Assignment >> Please set the lines down again exactly, from the top of the entries through the line that contains "[Найти] (809, 47)".

(Stored data)
────────────────────
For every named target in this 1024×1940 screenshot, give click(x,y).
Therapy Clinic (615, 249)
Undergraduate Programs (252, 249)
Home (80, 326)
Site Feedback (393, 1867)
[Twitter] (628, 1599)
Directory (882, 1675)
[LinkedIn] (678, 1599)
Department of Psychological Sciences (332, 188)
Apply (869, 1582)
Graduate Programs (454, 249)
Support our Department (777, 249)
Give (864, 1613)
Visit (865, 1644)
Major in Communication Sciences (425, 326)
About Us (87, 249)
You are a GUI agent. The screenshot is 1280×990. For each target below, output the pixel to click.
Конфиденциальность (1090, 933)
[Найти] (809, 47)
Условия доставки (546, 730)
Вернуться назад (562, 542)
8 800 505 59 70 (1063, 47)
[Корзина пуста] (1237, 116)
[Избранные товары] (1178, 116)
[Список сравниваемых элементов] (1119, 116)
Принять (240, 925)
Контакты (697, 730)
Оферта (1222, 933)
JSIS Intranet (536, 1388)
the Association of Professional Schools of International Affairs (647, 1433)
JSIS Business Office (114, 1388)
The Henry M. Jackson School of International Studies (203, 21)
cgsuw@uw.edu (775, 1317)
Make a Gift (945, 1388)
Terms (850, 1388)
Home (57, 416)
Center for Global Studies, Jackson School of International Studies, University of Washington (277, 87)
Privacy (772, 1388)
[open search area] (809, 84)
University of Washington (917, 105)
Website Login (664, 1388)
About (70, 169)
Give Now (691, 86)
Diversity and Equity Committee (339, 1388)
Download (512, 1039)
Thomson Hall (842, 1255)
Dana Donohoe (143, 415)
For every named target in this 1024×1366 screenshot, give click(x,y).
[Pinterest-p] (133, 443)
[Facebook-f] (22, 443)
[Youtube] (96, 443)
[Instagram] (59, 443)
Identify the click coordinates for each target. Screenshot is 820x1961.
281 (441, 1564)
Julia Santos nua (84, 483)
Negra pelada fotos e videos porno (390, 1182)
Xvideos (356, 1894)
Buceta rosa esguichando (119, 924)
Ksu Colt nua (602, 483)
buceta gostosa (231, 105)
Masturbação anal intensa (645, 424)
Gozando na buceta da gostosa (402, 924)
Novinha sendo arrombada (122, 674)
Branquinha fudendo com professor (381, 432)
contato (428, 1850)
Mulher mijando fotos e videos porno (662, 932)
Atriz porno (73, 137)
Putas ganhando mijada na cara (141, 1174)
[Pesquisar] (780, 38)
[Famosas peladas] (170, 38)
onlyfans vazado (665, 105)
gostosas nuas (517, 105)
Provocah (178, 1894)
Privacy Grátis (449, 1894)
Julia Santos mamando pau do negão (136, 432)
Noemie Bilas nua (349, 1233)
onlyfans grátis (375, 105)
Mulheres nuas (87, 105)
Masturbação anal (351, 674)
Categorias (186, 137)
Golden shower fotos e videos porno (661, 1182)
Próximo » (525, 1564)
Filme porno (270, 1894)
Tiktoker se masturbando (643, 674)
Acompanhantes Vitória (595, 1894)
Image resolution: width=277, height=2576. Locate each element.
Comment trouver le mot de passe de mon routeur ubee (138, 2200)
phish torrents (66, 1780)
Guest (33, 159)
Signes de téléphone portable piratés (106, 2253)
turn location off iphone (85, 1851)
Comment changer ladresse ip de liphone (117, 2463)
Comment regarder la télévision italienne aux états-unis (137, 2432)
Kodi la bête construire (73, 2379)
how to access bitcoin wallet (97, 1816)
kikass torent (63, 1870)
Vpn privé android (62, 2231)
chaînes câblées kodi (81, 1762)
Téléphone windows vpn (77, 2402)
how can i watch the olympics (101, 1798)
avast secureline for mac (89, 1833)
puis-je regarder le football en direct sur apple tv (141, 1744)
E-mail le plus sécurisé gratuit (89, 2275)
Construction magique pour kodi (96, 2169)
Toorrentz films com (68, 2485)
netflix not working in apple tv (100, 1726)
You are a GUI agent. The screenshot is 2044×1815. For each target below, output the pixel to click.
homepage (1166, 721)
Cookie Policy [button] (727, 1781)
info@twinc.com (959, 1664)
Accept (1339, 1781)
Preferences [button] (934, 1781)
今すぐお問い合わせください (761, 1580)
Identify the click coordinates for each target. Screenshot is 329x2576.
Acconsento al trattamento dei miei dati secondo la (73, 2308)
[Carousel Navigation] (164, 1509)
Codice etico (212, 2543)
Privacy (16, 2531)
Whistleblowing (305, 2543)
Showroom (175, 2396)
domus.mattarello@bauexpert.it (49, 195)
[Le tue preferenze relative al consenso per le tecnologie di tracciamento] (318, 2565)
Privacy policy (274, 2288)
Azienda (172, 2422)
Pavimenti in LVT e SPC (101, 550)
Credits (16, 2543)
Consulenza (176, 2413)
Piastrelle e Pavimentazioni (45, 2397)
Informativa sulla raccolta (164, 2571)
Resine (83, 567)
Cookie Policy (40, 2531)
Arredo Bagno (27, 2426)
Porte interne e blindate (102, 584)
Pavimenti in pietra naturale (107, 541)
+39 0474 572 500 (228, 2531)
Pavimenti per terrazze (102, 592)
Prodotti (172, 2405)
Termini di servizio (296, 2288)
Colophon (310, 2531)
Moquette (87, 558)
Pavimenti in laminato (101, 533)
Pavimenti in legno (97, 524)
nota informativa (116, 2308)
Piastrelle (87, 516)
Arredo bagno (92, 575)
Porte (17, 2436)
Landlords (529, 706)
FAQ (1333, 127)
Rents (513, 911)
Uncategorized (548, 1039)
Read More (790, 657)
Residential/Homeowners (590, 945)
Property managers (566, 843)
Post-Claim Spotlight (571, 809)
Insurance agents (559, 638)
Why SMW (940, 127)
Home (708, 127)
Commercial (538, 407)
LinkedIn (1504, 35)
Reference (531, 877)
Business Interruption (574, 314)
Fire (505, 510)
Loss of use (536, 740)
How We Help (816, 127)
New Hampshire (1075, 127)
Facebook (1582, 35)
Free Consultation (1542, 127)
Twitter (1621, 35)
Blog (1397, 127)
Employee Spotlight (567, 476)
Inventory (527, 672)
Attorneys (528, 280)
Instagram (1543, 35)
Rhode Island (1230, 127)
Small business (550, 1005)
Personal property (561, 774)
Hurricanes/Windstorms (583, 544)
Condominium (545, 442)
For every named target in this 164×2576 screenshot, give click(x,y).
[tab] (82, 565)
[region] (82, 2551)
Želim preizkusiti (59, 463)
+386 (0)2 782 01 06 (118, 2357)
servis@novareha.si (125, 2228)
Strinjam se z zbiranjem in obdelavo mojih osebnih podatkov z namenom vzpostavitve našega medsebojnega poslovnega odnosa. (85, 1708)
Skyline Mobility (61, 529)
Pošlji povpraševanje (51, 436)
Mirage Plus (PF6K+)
────────────────────
Exercise result >>
For every named target in this 1024×1940 screenshot, give click(x,y).
Therapy Clinic (615, 249)
Undergraduate Programs (252, 249)
Home (80, 326)
Site Feedback (393, 1867)
[Twitter] (628, 1599)
Directory (882, 1675)
[LinkedIn] (678, 1599)
Department of Psychological Sciences (332, 188)
Apply (869, 1582)
Graduate Programs (454, 249)
Support our Department (777, 249)
Give (864, 1613)
Visit (865, 1644)
Major in Communication Sciences (425, 326)
About Us (87, 249)
You are a GUI agent. The screenshot is 1280×990. For each target below, output the pixel to click.
Конфиденциальность (1090, 933)
[Найти] (809, 47)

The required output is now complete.